The sector presents opportunities in affordable diagnostic services, distribution of low cost medicines, and training for healthcare professionals. Given the difficult terrain, PNG has the potential for uptake of innovative service delivery models such as mobile clinics. In addition, models to capture and disseminate health information (disease incidence, use of pharmaceuticals, preventive care) by leveraging ICT and mobile technology would contribute towards strengthening the healthcare ecosystem.
Water and Sanitation (Watsan)
Only 40% of the population in Papua New Guinea (PNG) has access to safe drinking water and less than 55% have access to basic sanitation facilities. Geographic constraints, especially in the highlands, make it difficult to provide access to clean drinking water and improved sanitation facilities to remote rural communities. This has led to a high child mortality rate and high healthcare expenditure in PNG. The unsafe water and sanitation situation, stemming from the lack of facilities and awareness of hygiene among people, has resulted in the recent spurt of Diarrhoea and Cholera cases.

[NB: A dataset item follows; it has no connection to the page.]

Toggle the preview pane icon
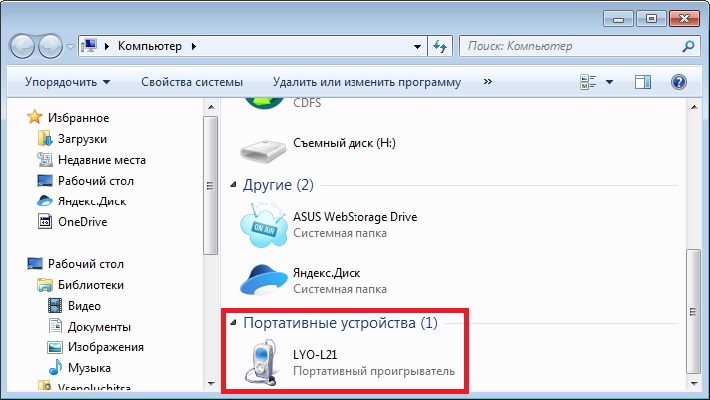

Although private sector activity in Watsan is still at a nascent stage, there are opportunities in the waste-to-energy segment given the high volume of industrial waste generated by mining and oil & gas companies in PNG. Opportunities for the private sector also exist in the safe drinking water and improved sanitation segment in collaboration with PNG government’s development plan of providing improved Watsan services to a majority of the population by 2030.
Papua New Guinea’s (PNG) has youth power, with nearly 50% of the population being less than 20 years of age. Armed with the right skills and education, this population can contribute towards the economic prosperity of the country. The PNG Government recognizes the importance of the sector and in 2014, has committed to providing free education up to grade 10 and subsidising tuition fees for higher grades up to the tertiary level.

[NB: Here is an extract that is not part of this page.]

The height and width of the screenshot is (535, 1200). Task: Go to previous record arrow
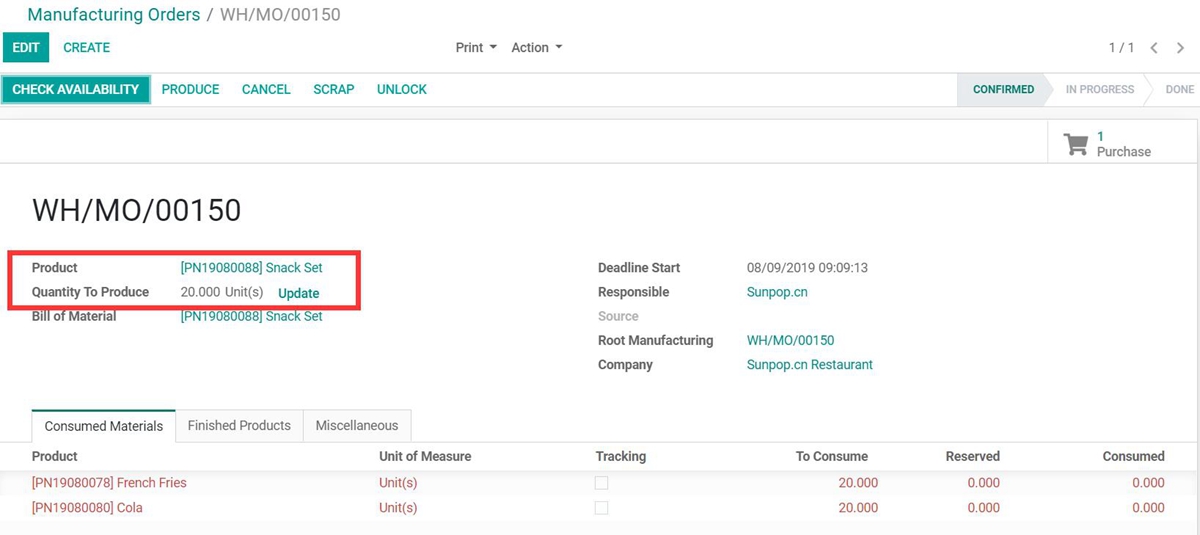pos(1154,48)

The sector is largely driven by Government policies and investment, and is grappling with a multitude of challenges such as limited infrastructure, insufficient teaching equipment, out-dated curriculum, and lack of qualified teaching staff on the supply side, and high drop-out rates, particularly of female students, on the demand side. High fees for tertiary education also contribute to significant drop-out at this stage.
These challenges point to opportunities for private players, who are present largely in the vocational education space. Greater presence in this space will provide an impetus to the growing industrialization of the country which is constrained by the need for skilled workforce across sectors such as mining, food processing, healthcare and clean energy.